EasyJet may have hit turbulence in recent days after its chief executive was poached by ITV, but today it said revenues had risen in its third quarter.
Total revenues for the three months to the end of June rose 16 per cent to £1.39bn, thanks in part to the later Easter, higher load factors and an improved environment, said the airline. That is likely to put full-year profits somewhere between £380m and £420m, higher than the £375m expected.
Passenger numbers rose 10.8 per cent to 22.3m, while load factor increased 1.1 percentage points to 93.1 per cent.
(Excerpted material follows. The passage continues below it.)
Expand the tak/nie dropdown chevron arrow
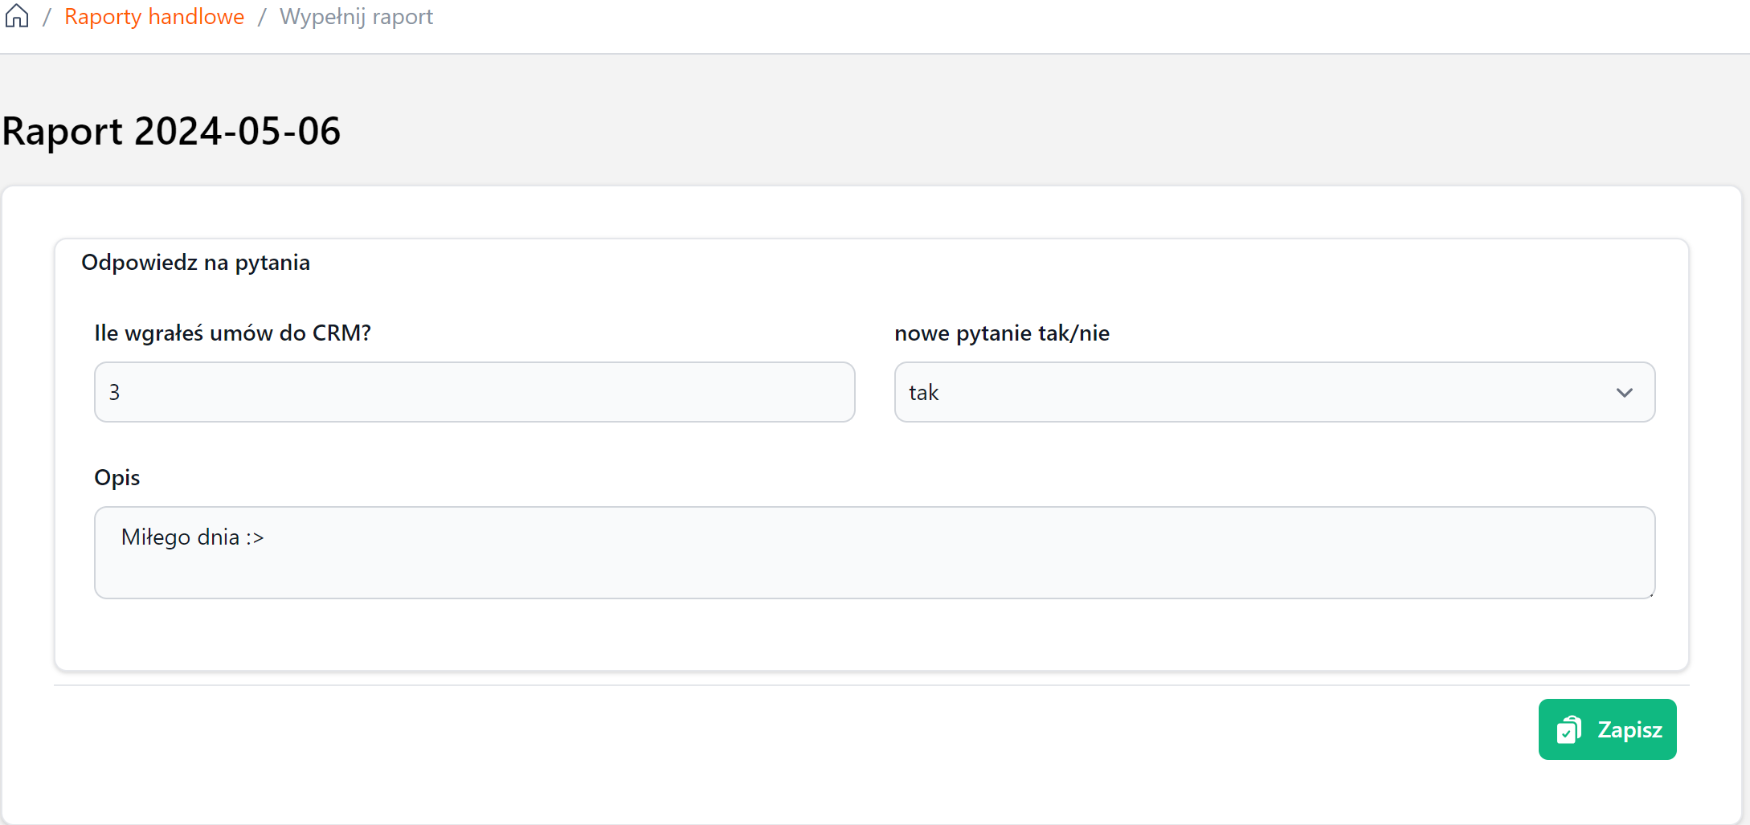 [x=1624, y=393]
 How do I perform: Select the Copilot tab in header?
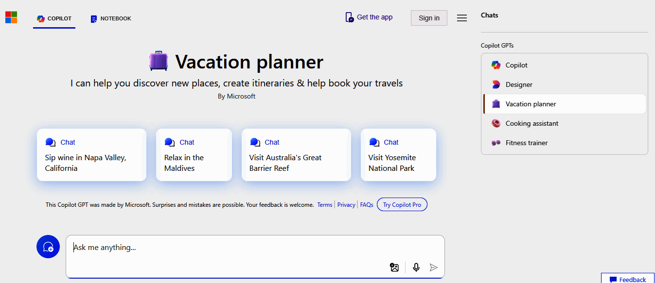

Meanwhile, headline cost per seat dipped 5.5 per cent to £48.98 at constant currency, thanks to falling oil prices. Excluding fuel, though, that figure rose 1.6 per cent, which it put down to investment.
Shares fell 2.2 per cent to 1,382p in early trading.
Why it's interesting
EasyJet has been pretty vocal about the effects of Brexit on the UK's airlines, and last week put its money where its mouth is by setting up an Austrian airline, EasyJet Europe, which it said today has been awarded an airline operating licence by the country's Federal Ministry for Transport, Innovation and Technology, meaning its first flight takes place today.
That means EasyJet now has three European airlines, headquartered in the UK, Switzerland and Vienna, although it was at pains to point out no jobs will move from the UK to Austria.
Meanwhile, low oil prices have helped to balance out what Carolyn McCall described as "a difficult 18 months of external challenges" as falling consumer confidence put pressure on airlines to keep their fares low.
The news comes two days after McCall announced she was off to run ITV, stepping down from EasyJet by the end of the year.
Yesterday the airline said new non-executive director Moya Greene, who is also chief executive of Royal Mail, will join the board this month instead of September to step up the search for a replacement for McCall.
What EasyJet said
Our purposeful and disciplined growth continues to strengthen our market positions and we are seeing an underlying improving revenue trend. Our continuing product and digital innovation is generating revenue growth. Our underlying cost control is strong, while our investment in resilience is delivering results in our operational performance.
Although we expect capacity to continue to put pressure on yields, our progress this year has enabled us to upgrade this year's [pre-tax profit] forecast and demonstrates that after a difficult 18 months of external challenges EasyJet once again has positive momentum.